[Stored entries]

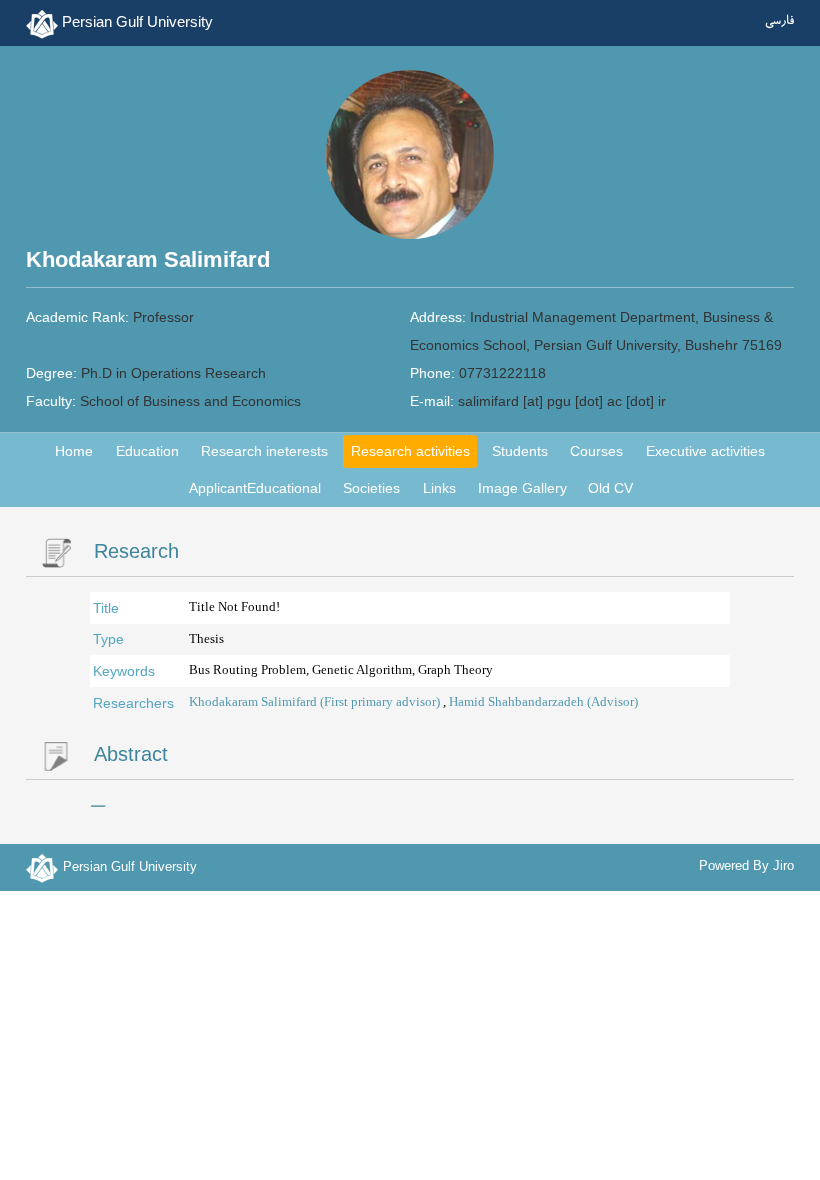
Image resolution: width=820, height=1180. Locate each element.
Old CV (610, 488)
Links (439, 488)
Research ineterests (264, 451)
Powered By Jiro (746, 866)
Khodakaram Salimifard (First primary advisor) (316, 702)
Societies (371, 488)
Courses (596, 451)
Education (147, 451)
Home (74, 451)
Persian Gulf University (137, 21)
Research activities (410, 451)
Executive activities (705, 451)
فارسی (779, 22)
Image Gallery (522, 488)
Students (520, 451)
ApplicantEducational (255, 488)
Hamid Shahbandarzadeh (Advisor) (543, 702)
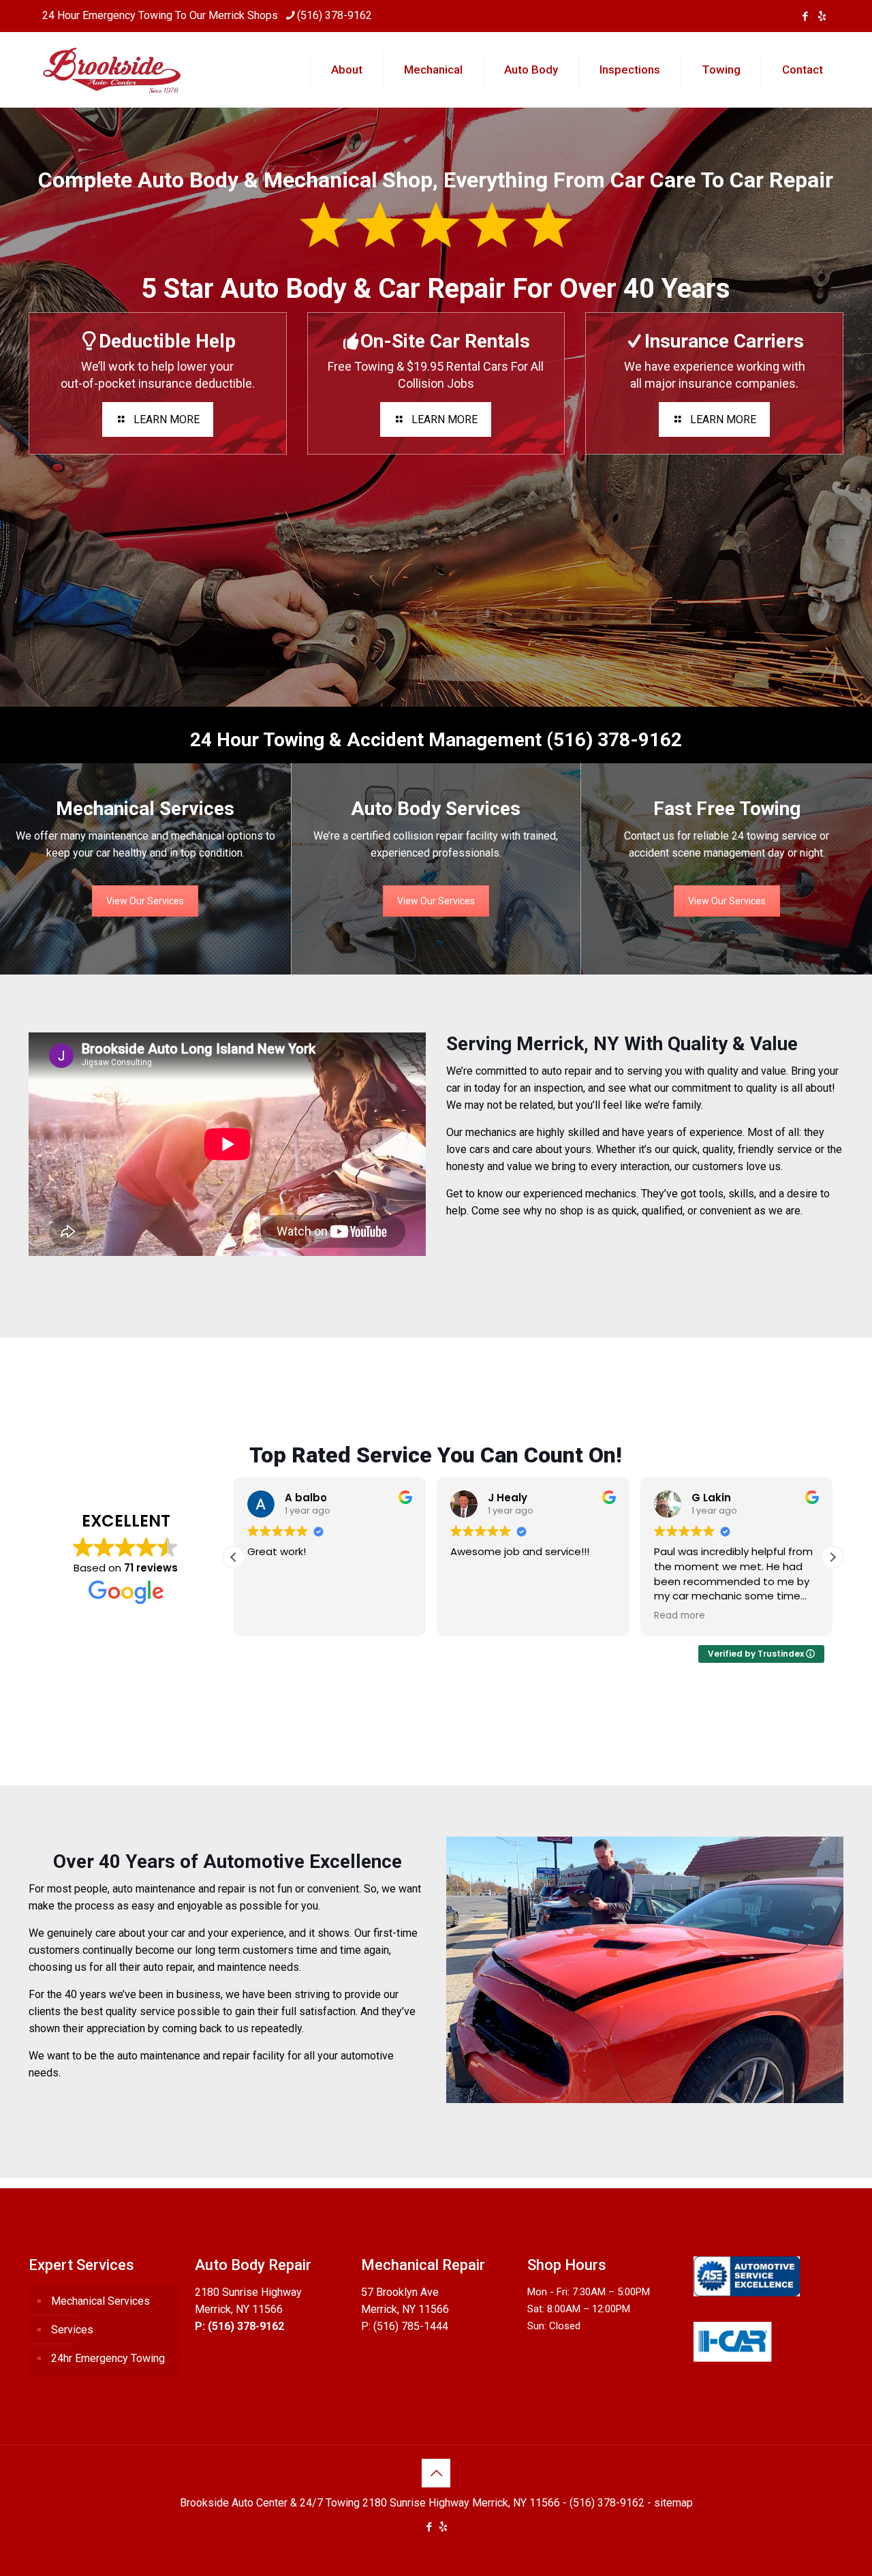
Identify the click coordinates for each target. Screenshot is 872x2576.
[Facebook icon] (805, 16)
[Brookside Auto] (112, 69)
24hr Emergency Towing (108, 2358)
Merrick (226, 15)
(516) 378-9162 (334, 15)
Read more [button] (475, 1616)
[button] (832, 1557)
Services (72, 2329)
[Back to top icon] (436, 2473)
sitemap (673, 2502)
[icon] (822, 16)
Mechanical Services (100, 2301)
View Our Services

[TASK TO CARRY OUT] Write out exactly the lines that run from the one containing "Read more [button] (475, 1616)" to the end of the records, both end lines included.

[OUTPUT OF THE EXERCISE]
Read more [button] (475, 1616)
[button] (832, 1557)
Services (72, 2329)
[Back to top icon] (436, 2473)
sitemap (673, 2502)
[icon] (822, 16)
Mechanical Services (100, 2301)
View Our Services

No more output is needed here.